◆ **WHAT YOU NEED TO DO**: Where an entry contains an image, skip the image and print the rest exactly.

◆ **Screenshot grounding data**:
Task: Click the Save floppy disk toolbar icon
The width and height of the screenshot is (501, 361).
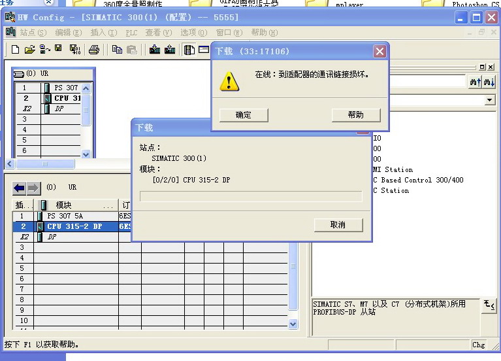Action: tap(59, 50)
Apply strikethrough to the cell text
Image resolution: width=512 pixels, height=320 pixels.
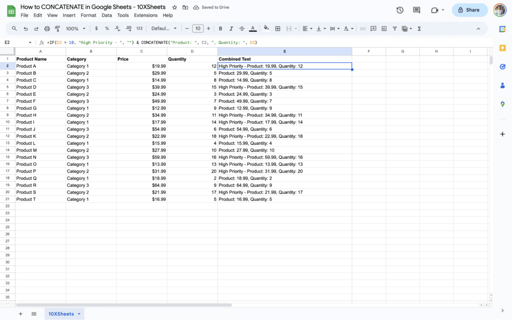(242, 29)
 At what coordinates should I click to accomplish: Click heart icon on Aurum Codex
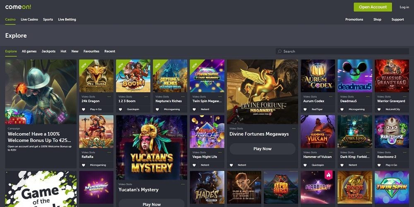[x=306, y=109]
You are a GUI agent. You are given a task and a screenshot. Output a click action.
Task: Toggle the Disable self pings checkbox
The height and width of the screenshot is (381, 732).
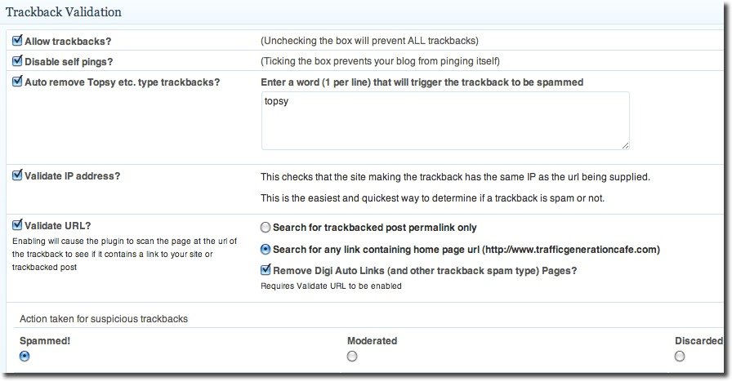(18, 60)
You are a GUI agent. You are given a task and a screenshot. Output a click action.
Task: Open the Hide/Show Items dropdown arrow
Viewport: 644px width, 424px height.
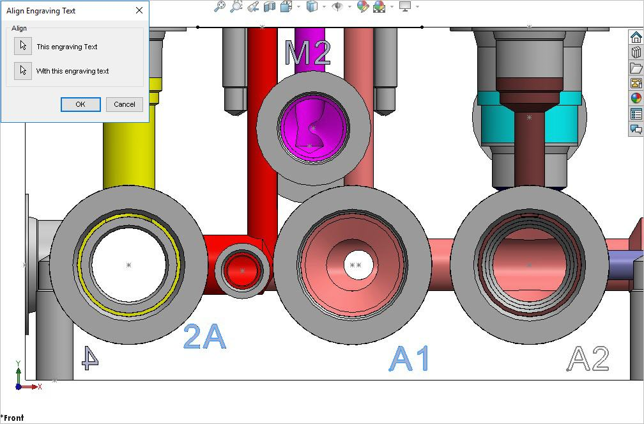coord(349,7)
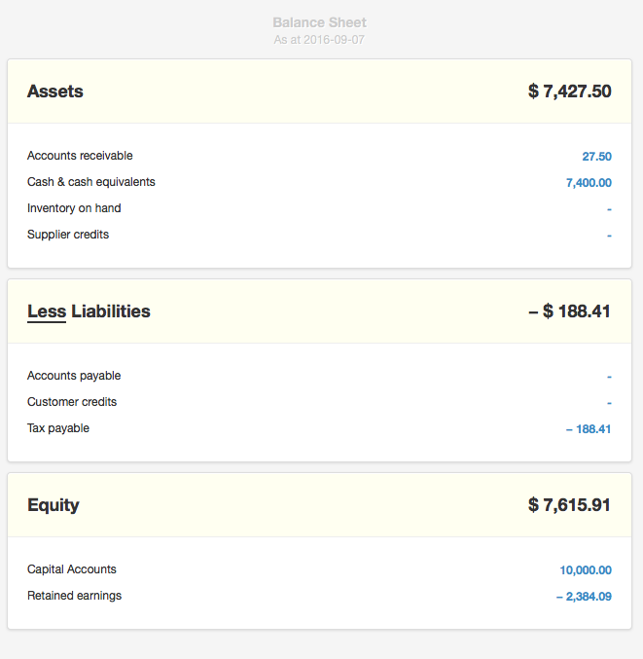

◆ **ANSWER TO THIS PROBLEM**:
Task: Click the Save floppy disk toolbar icon
The width and height of the screenshot is (501, 361).
Action: tap(59, 50)
Apply strikethrough to the cell text
Image resolution: width=512 pixels, height=320 pixels.
(242, 29)
 At what coordinates should I click to accomplish: Click heart icon on Aurum Codex
[x=306, y=109]
You are a GUI agent. You are given a task and a screenshot. Output a click action.
Task: Toggle the Disable self pings checkbox
The height and width of the screenshot is (381, 732).
(18, 60)
You are a GUI agent. You are given a task and a screenshot. Output a click action.
Task: Open the Hide/Show Items dropdown arrow
Viewport: 644px width, 424px height.
coord(349,7)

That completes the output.